Porém, entre os moradores expulsos de suas casas, pipocam inúmeras informações, dentre elas a de que teriam ocorrido sete mortes – inclusive a de uma menina de quatro anos, que teria sido atingida no pescoço por uma bala de borracha. Além disso, há denúncias de que pessoas estão desaparecidas.
“Oficialmente, nem a prefeitura nem a polícia confirmam nada. Mas cada morador tem uma história para contar. Há crianças desaparecidas, mães que procuram seus filhos e filhos que procuram seus pais idosos”, relata a jornalista Eliane Mendonça, que passou a segunda-feira (23) numa igreja convertida em acampamento.

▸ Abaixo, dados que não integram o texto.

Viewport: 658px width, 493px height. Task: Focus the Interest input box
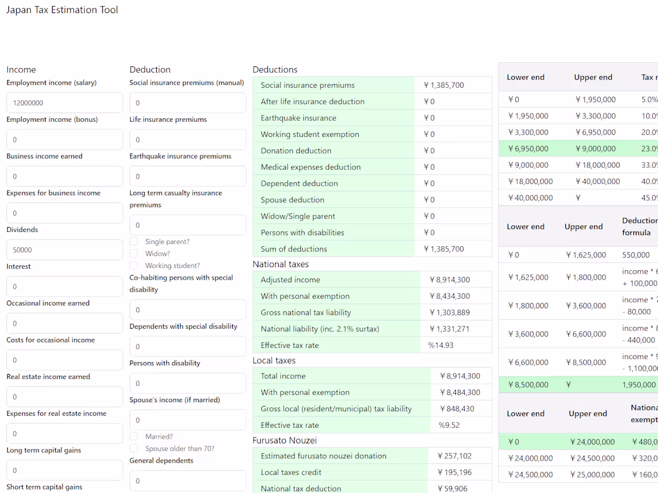click(65, 287)
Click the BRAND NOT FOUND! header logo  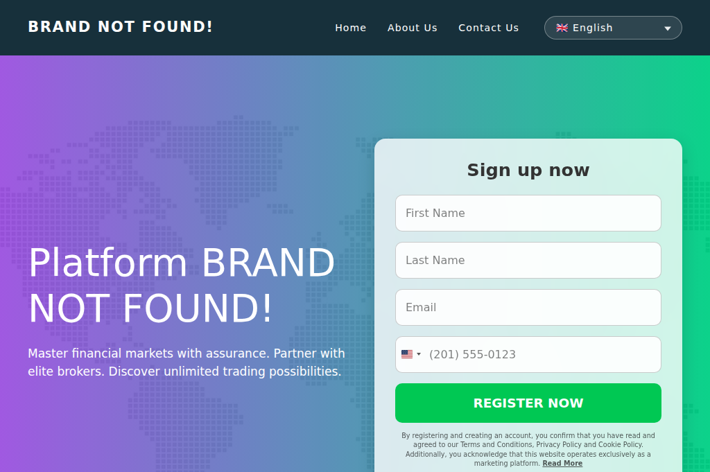[121, 27]
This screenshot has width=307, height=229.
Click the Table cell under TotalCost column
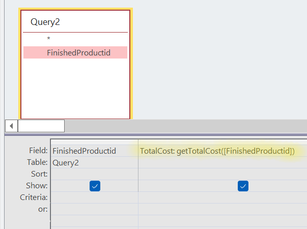click(222, 163)
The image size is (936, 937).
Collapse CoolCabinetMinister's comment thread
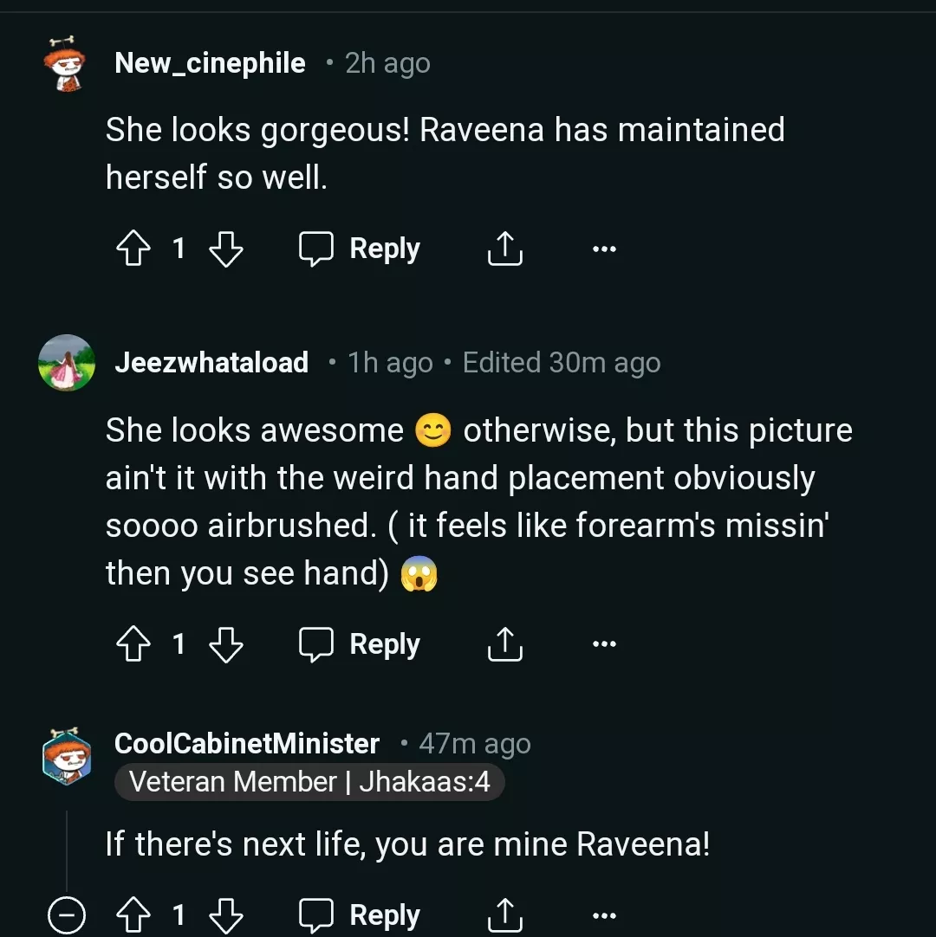pyautogui.click(x=68, y=914)
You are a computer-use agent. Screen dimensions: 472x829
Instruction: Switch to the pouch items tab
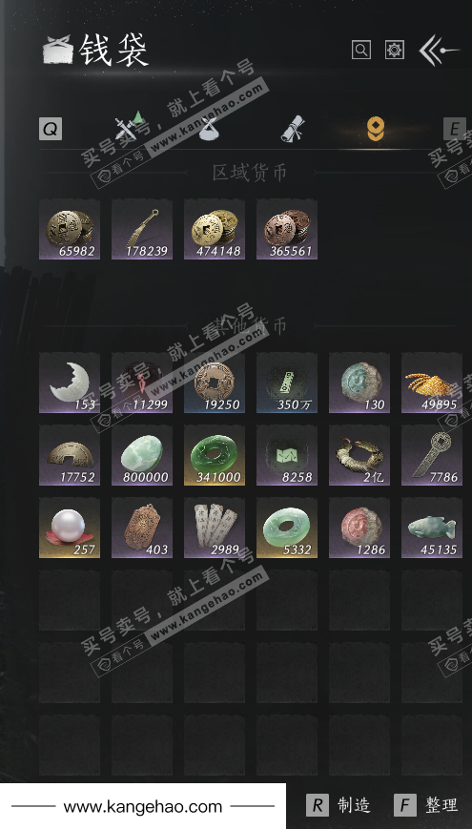(208, 129)
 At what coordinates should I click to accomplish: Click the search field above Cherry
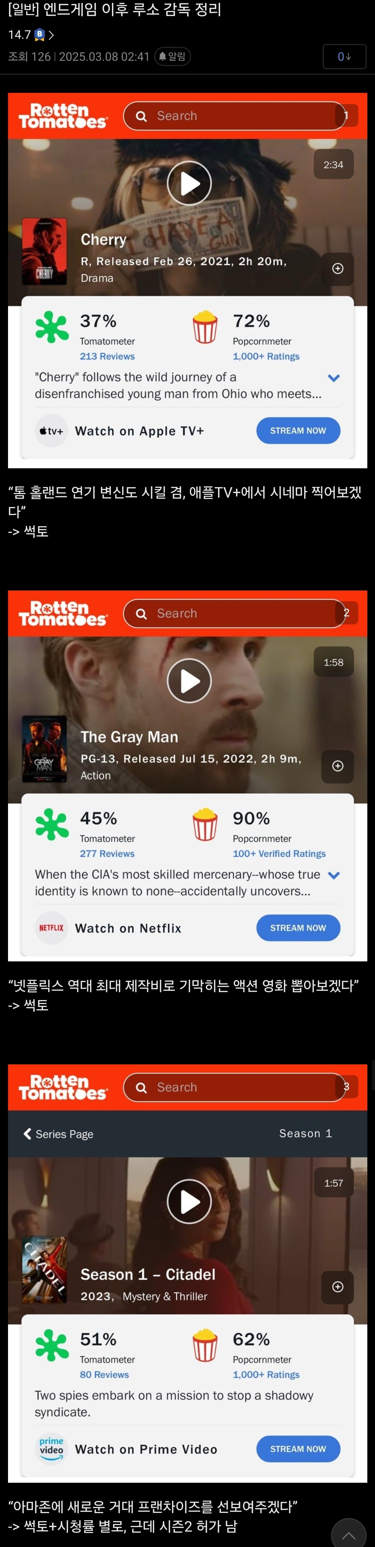(x=234, y=116)

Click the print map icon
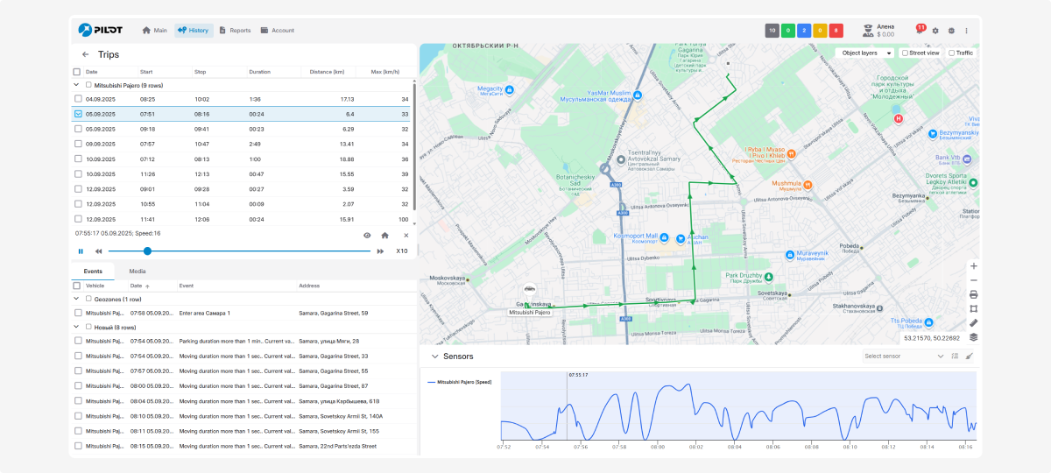pos(973,294)
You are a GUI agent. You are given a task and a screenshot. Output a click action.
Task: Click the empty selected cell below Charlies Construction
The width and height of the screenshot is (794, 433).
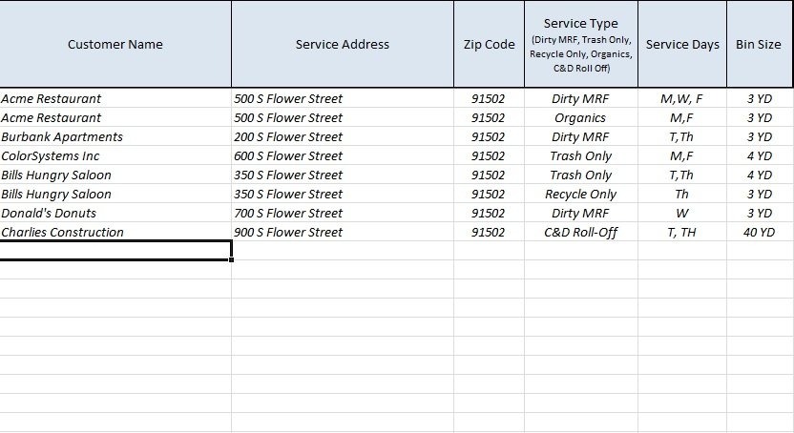tap(115, 250)
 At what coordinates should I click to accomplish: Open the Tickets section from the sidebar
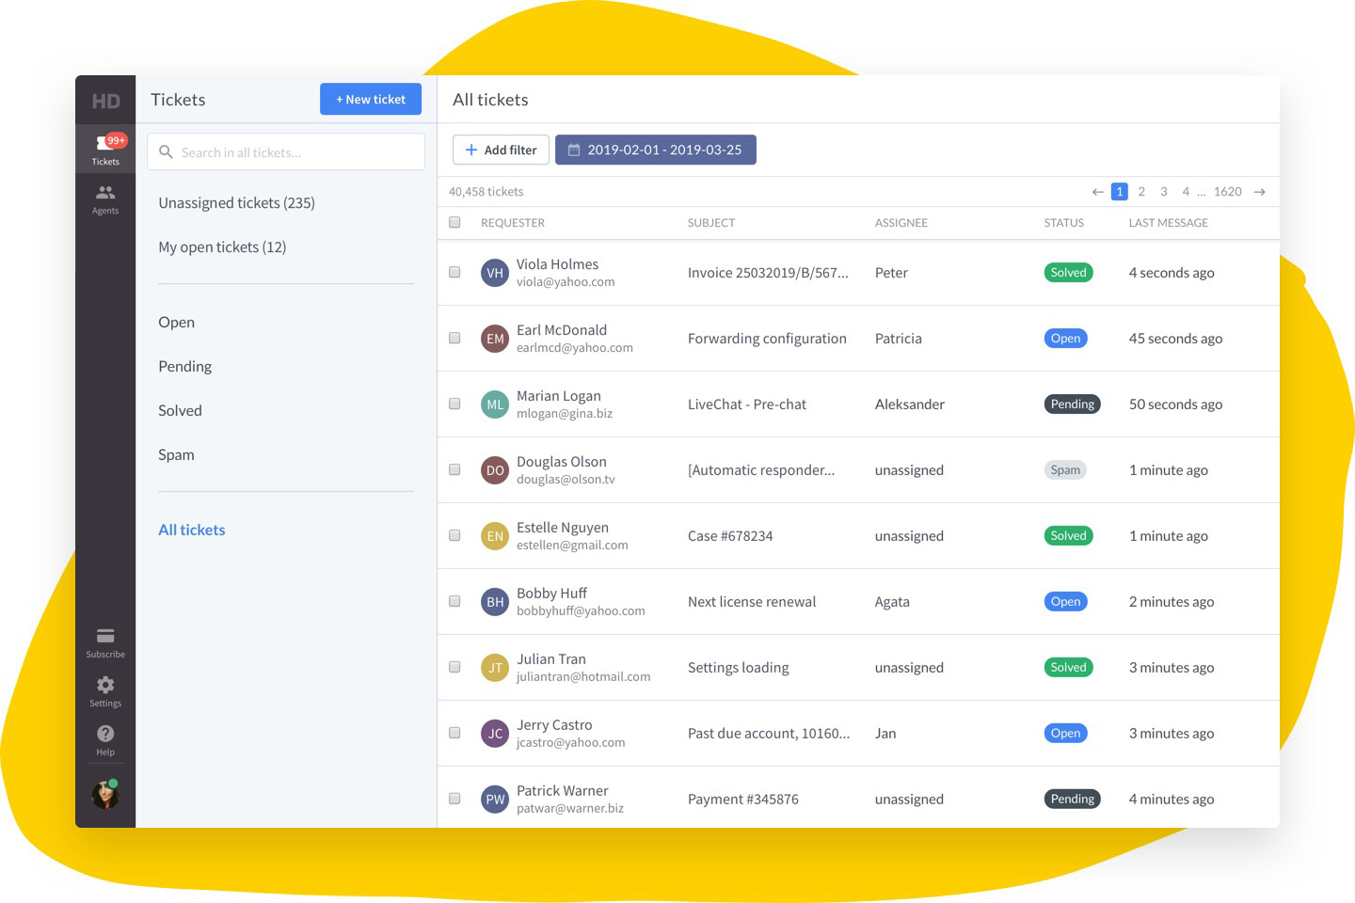click(105, 149)
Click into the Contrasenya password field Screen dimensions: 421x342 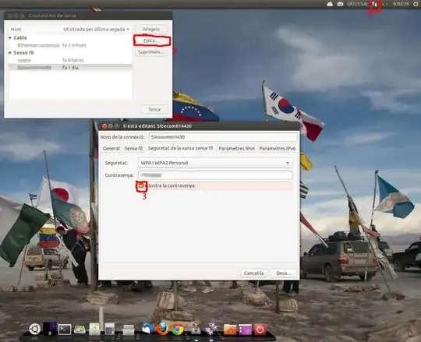pos(215,175)
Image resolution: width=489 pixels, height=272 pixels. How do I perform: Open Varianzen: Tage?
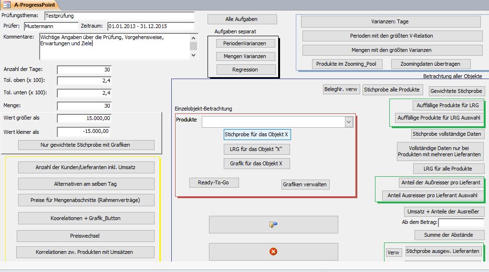[x=390, y=22]
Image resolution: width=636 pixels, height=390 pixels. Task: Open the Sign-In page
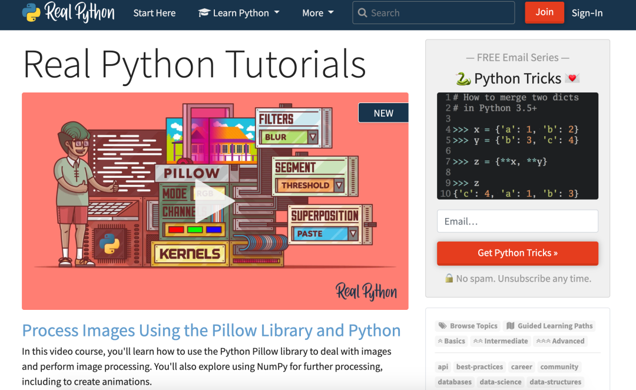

O presidente da Comissão de Direitos Humanos da OAB de São José dos Campos, Aristeu César Pinto Neto, garantiu que a operação policial fez vítimas fatais. “O que se viu foi a violência do Estado típica do autoritarismo brasileiro, que resolve problemas sociais com a força da polícia. Há mortes, inclusive de crianças. Estamos fazendo um levantamento no IML e tomando as providências para responsabilizar os governantes que fizeram essa barbárie”, disse, em entrevista à TV Brasil.
Um comentário:
Li que, em função das mortes ocorridas, o presidente da OAB de S.José dos Campos colhe fatos para responsabilizar as autoridades. Um genocídio foi cometido. O governador Geraldo Alckmin deveria sofrer um ipeachemant, ou, em outras plavras, ser cassado. Genocidas não podem governar. A OAB Nacional deveria envidar esforços para fazer a Lei sobre os "grandões". Só a gente "miúda" é penalizada. Cassação do governador genocida Geraldo Alckmin é absolutamente necessária. Ou o governador de São Paulo pode ir matando gente onde quiser, e impunemente? Para ser sincera acho que os vídeos e as fotos da execrável agressão da PM de Geraldo Alckmin a mulheres, crianças, deficientes, jovens e trabalhadores deveriam circular o mundo, tal qual a foto de soldados americanos urinando sobre corpos afegãos. Um Tribunal Internacional deveria julgar tal violação de Direitos Humanos no Brasil!